By MARGARET LARSON
[Editor’s Note: This article originally appeared in The Seattle Times]
The thread of humanity that binds us all together seemed somehow stronger and more visible in the days after the horrific South Asia tsunami. An unprecedented outpouring of compassion from countries across the globe, we all hope, signals an ability to rise above the conflicts of our time to respond to such enormous need.
The question now is how to harness this collective energy and guide it toward solutions for the other "tsunamis" that go unchecked around the world. It is the challenge of our generation.
Arriving in Indonesia on New Year's Eve to work with the aid agency Mercy Corps and marking the beginning of 2005 among the ruins of Banda Aceh, the "ground zero" of the tsunami, I couldn't find words to describe the scope of destruction, the loss of human life, the grief and trauma.
Holding hands with a mother who'd lost her 7-year-old and 9-year-old in the horrific onslaught of the sea, I struggled for even the smallest way to offer consolation. The pain in her eyes was searing and unforgettable, and is multiplied thousands of times over by the survivors of this calamity in 12 countries on two continents.
And still, every day we are reminded that this level of suffering is all too ordinary. Most notably, international inattention to the acute poverty, disease and conflict on the continent of Africa is what British Prime Minister Tony Blair has called "a scar on the conscience of the world."
Half of the people in sub-Saharan Africa live on less than a dollar a day, one in five children dies before their fifth birthday, and about a third of Africa's population goes hungry.
With only 10 percent of the world's people, Africa is home to more than 60 percent of the world's AIDS victims. Largely ignored conflicts in the Congo and Uganda have killed millions of people, displaced millions of others, and feature rape, sexual slavery and forced child-soldiering as the spoils of war. What the U.S. has called genocide rolls on in Sudan. There aren't enough tears in the world to measure up to the horror.
Last November, during a trip organized by the Federal Way-based humanitarian organization World Vision, I visited Uganda and Tanzania, to document programs there for HIV/AIDS patients and child soldiers.
In Northern Uganda, where an 18-year-long civil war has raged, I met former child soldiers who had escaped from the rebel insurgency. More than 20,000 children have been kidnapped and forced to fight over the years by the troops of a quasi-religious/political leader named Joseph Kony. Those fortunate enough to run away bear the physical and emotional scars for a lifetime.
I will never forget the 14-year-old former "commander" who dispassionately described beating to death two men with a piece of wood, the 11-year-old with a leg missing from combat, a toddler expertly playing with a stick as though it were a rifle.
In our world of Amber Alerts and exhaustive efforts to find missing children, we know little of the thousands and thousands of Ugandan children who have died, been abducted, and to this day suffer incomprehensible cruelties in a hideous war they are forced to fight.

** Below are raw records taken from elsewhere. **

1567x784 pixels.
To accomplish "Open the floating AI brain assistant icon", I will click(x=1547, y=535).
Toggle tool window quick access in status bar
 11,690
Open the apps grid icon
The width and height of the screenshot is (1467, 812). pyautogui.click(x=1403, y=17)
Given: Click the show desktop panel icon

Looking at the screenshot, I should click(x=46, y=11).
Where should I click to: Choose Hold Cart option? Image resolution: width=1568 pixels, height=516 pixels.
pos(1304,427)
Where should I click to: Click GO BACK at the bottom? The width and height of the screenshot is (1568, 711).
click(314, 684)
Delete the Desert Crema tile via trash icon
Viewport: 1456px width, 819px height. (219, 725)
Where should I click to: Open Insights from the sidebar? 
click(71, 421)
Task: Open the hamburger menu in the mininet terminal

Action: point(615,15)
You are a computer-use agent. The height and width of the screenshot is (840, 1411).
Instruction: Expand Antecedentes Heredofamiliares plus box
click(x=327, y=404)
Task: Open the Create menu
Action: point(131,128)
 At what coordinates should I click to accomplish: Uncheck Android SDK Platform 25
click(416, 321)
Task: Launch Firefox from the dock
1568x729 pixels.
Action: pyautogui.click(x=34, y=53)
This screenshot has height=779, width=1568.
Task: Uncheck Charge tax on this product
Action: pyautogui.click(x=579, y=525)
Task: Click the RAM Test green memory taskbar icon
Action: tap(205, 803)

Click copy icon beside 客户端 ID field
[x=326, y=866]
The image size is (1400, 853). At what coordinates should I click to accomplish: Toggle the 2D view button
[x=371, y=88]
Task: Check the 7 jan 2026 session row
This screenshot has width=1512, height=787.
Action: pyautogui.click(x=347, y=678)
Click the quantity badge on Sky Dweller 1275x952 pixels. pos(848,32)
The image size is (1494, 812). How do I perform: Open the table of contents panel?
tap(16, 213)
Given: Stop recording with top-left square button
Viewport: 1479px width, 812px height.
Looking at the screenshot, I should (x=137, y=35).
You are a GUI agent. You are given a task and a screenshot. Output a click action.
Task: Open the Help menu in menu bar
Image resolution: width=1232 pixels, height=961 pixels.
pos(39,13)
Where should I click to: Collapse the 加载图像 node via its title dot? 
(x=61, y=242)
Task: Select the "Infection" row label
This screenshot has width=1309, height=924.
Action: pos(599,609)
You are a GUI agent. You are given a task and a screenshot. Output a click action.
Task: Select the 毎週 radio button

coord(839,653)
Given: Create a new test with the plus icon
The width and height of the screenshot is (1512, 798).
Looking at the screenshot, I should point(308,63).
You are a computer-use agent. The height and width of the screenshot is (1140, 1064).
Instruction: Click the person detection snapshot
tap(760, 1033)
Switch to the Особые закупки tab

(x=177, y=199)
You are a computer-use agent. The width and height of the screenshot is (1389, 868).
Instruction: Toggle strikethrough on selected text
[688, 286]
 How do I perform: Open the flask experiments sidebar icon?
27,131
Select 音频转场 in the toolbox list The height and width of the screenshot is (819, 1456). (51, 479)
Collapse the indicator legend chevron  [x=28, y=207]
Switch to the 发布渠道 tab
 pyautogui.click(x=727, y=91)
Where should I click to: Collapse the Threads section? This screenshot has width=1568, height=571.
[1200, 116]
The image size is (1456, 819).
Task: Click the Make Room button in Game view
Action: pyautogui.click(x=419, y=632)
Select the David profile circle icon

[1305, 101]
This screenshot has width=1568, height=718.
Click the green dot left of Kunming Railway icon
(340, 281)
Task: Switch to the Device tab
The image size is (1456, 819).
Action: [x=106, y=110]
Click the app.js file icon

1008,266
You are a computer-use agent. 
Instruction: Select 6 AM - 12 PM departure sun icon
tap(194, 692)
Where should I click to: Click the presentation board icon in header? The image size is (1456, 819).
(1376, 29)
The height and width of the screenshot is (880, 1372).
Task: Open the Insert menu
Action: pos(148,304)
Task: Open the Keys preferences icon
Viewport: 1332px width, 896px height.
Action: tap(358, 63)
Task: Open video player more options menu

In both Uganda and Tanzania, as elsewhere in Africa, thousands of traumatized children are raising themselves because of AIDS. The epidemic has wiped out a generation of adults who would have been the farmers, teachers, parents, providers. Now, it is common to see small children as heads of households. World Vision estimates that children in Africa are orphaned by AIDS every 14 seconds.
In the Rakai district of Uganda, I met 11-year-old Peter. He'd cared for his mother until her death of AIDS last October. Now he lives in a 10-by-14-foot mud house with his 14-year-old mentally disabled sister, trying to attend school when he can and scraping enough food from the ground to keep them both alive. Peter is a beautiful kid, fragile but astonishingly brave. His world is cruel beyond words.
It's tempting to turn away from such overwhelming problems, but as the saying goes, "failure is not an option." Our humanity is on the line, as well as the world's security and prosperity. We must broaden the goodwill of the world toward the tsunami survivors to the cause of the millions who suffer silently.
That will mean a greater commitment of aid in general, not just a reshuffling of dollars from one tragedy to another. The United Nations World Food Program says donors have given nothing for food aid in Southern Africa since the tsunami crisis. We must do better than that. Our generation's critical challenge is to recognize that thread of humanity that binds us all, honor it, and never lose sight of it again.
Margaret Larson is a veteran broadcast journalist, formerly with NBC News and KING-TV, now a communications consultant for international aid agencies and nonprofit and public-policy groups.